From about 1934 to 1942 he concentrated on photography, joining the Surrealist group in Paris and contributed Surrealist photographs to the art journal ‘Minotaure´ founded by Andre Breton. In 1934, under the pseudonym Raoul Michelet he published a collection of poems and photographs. In the Montparnasse print studio of Stanley Hayter Ubac is taught the traditional method of engraving in 1936 at a time when the medium was undergoing a revival.
Ubac pioneered the experimental photography method of ‘heatage´ where the photographic plate was heated allowing the emulsion to melt and the image flow and worked with multiple photographic techniques. In 1945 after abandoning both photography and Surrealism, Ubac returned to painting, and in 1946, began to make double sided reliefs in slate.
His early work had been abstract, but after WWII it became more figurative. Apart from paintings and sculpture, Ubac did a large amount of graphic works, including woodcuts, engravings and etchings.

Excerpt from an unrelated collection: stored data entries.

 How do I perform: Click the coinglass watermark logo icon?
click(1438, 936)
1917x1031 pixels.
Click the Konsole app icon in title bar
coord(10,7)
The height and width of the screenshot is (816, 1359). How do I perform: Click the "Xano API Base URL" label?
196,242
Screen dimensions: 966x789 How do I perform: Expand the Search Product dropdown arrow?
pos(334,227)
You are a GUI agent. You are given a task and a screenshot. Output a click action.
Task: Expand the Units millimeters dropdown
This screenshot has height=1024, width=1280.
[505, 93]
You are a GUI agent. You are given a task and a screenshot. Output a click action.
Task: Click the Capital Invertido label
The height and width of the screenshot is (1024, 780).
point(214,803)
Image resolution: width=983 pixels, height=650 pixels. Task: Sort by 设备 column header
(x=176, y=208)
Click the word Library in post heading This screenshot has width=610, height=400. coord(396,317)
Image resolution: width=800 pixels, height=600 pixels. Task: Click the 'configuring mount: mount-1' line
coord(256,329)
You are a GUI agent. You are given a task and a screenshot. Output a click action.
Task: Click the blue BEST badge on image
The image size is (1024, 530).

He also created designs for tapestry–notably a 1969 series for the Nouveau Palais de Justice in Lille, France. Ubac also collaborated with Cubism founder Georges Braque on 1961 stained glass for a church at Varengeville, France and created the mosaics and tapestries for the Maeght Foundation in Saint–Paul de Vence in 1967.
In 1957 Ubac settled in L´Oise where he continued to experiment in painting with amalgamated resins. He died there on March 24, 1985.